- Enunciado da tarefa 1 -
Responda com base no texto sobre acesso à justiça:
(a) Segundo as palavras de Pierre Bourdieu, o que é o processo?
(b) Conforme Antonio Carlos de Araújo Cintra, com o que o acesso à justiça não se identifica?
(c) Quais causas aparecem entre parênteses como exemplos de restrições condenáveis?
- Enunciado da tarefa 2 -
Segundo o texto sobre acesso à justiça, por que o processo é o caminho que leva à obtenção da justiça estatal? Responda em até três frases.

- Texto de apoio -
-----
Sabemos que o instrumento por meio do qual há a efetiva distribuição da justiça estatal é o processo, que segundo as palavras de Pierre Bourdieu, é "um progresso ordenado com vista à verdade" , este é portanto, o caminho, o procedimento que leva à obtenção da justiça estatal. No entanto, como lembra Antonio Carlos de Araújo Cintra: "Acesso à justiça não se identifica, pois, com a mera admissão ao processo" , e diz ainda:
Para que haja o efetivo acesso à justiça, é indispensável que o maior número possível de pessoas seja admitido a demandar e a defender-se adequadamente (inclusive em processo criminal), sendo também condenáveis a restrições quanto a determinadas causas (pequeno valor, interesses difusos). Mas, para a integridade do acesso à justiça é preciso isso e muito mais.
-----
- Dados coletados -
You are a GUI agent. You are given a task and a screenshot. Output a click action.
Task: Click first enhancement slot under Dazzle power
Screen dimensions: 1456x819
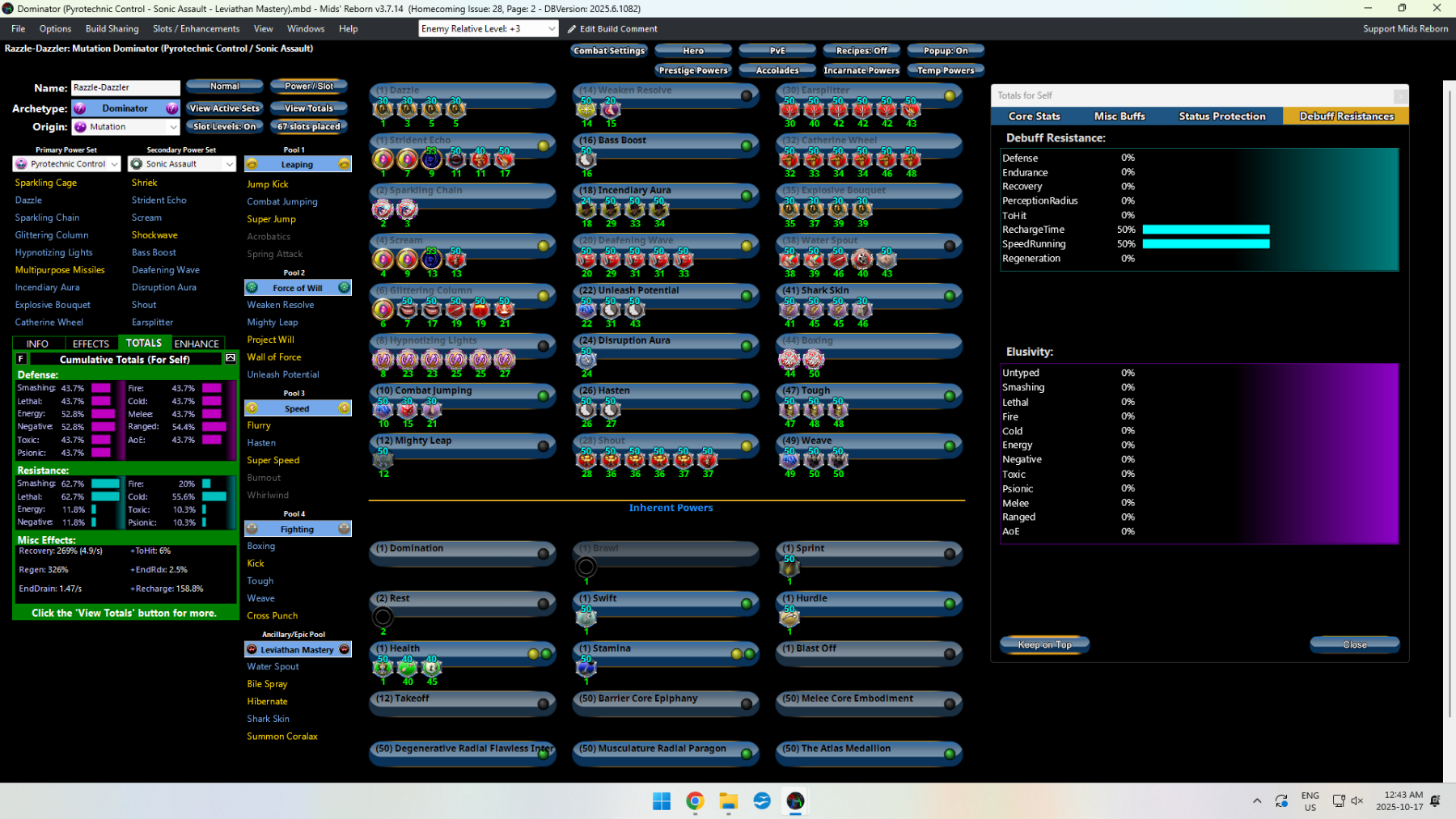click(x=383, y=108)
-----
- Resposta da tarefa 1 -
(a) É "um progresso ordenado com vista à verdade".
(b) Com a mera admissão ao processo.
(c) As de pequeno valor e as de interesses difusos.

- Resposta da tarefa 2 -
O processo é o instrumento por meio do qual a justiça estatal é efetivamente distribuída. Nas palavras de Pierre Bourdieu, ele é "um progresso ordenado com vista à verdade". Por isso o texto o apresenta como o caminho, o procedimento que leva à obtenção dessa justiça.